On October 13, 2022, Lyn was hospitalized for five days for brain surgery to reduce a non-malignant tumor. On October 22, 2022, she fell into a coma caused by bacterial meningitis. Lyn was comatose in ICU for a month before regaining consciousness. As of March 25, 2024, she remains hospitalized, making gradual progress toward recovery. Her EEG indicates she can eventually make a full recovery. Her progress is monitored by her television brother from My Three Sons Stan Livingston and television sister-in-law from My Three Sons Tina Cole, with multiple visits by Cole.

==Career==

===Child actress===
In 1969 Dawn Lyn was cast as Dodie Harper Douglas, the daughter of Steve Douglas' second wife, on the long-running family comedy television series My Three Sons. The show's storyline had Steve adopt Dodie, and Lyn remained with the series until it ended in 1972.

Later, Lyn worked on many popular series including Emergency! and Adam-12.

In 1971 Lyn had a role in the Gregory Peck western Shoot Out. She also appeared in the Walking Tall trilogy.

In 1973 she played Marcy McCloud, a child abducted by Comanches and sold to comancheros in two episodes of Gunsmoke. The episodes were called Women for Sale: Part 1 and 2.

She had a recurring role as Reagan in the 1974 NBC series Born Free. She also had a recurring role in the 1977 series The Red Hand Gang.

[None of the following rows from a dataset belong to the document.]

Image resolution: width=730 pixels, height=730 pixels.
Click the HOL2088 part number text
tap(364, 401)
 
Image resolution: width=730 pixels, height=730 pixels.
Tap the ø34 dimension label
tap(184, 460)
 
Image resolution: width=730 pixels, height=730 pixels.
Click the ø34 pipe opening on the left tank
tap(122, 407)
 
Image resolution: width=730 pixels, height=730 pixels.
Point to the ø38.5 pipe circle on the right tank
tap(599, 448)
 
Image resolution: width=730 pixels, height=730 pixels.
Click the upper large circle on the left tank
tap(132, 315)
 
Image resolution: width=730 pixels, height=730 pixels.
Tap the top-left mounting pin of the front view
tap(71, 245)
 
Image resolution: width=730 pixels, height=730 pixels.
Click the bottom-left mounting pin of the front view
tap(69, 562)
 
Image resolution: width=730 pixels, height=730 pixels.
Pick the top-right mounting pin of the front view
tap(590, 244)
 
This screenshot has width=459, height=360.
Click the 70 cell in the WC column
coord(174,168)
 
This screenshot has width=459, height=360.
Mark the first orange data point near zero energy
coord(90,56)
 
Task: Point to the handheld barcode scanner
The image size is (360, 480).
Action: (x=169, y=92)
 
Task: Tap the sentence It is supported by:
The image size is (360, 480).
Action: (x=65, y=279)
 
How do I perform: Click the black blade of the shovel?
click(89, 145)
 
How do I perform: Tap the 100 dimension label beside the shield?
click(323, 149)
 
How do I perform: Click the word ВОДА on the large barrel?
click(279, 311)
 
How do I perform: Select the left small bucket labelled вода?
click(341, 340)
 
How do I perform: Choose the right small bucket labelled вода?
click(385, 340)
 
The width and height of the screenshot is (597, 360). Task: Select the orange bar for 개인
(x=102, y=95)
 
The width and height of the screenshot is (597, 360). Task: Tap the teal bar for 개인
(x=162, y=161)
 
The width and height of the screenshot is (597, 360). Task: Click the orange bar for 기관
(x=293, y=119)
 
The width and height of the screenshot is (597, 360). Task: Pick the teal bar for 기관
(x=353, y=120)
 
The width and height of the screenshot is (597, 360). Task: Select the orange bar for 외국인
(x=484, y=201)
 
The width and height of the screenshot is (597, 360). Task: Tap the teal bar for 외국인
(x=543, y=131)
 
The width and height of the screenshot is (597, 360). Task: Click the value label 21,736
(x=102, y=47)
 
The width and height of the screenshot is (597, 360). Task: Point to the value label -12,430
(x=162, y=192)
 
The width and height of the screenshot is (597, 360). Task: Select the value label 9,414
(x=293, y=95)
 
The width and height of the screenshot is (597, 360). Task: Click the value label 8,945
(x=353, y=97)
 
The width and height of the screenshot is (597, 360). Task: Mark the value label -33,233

In 1974, Lyn appeared in the cult classic Devil Times Five, where Lyn's character Little Moe dumps a bucket of piranhas into a bathtub to kill the character Lovely, played by Lyn's mother, Carolyn Stellar. The same year, she appeared in the episode "Coinage of the Realm" on the series Harry O with David Janssen.

In a 1978 episode of Wonder Woman, Lyn played a teenage groupie to a pop idol played by her brother Leif Garrett (who also played the idol's twin brother).

===Later career===
While living in Avalon on Catalina Island, Lyn performed live voice acting with the Avalon Community Theater Radio Troupe from 1997 to 2006.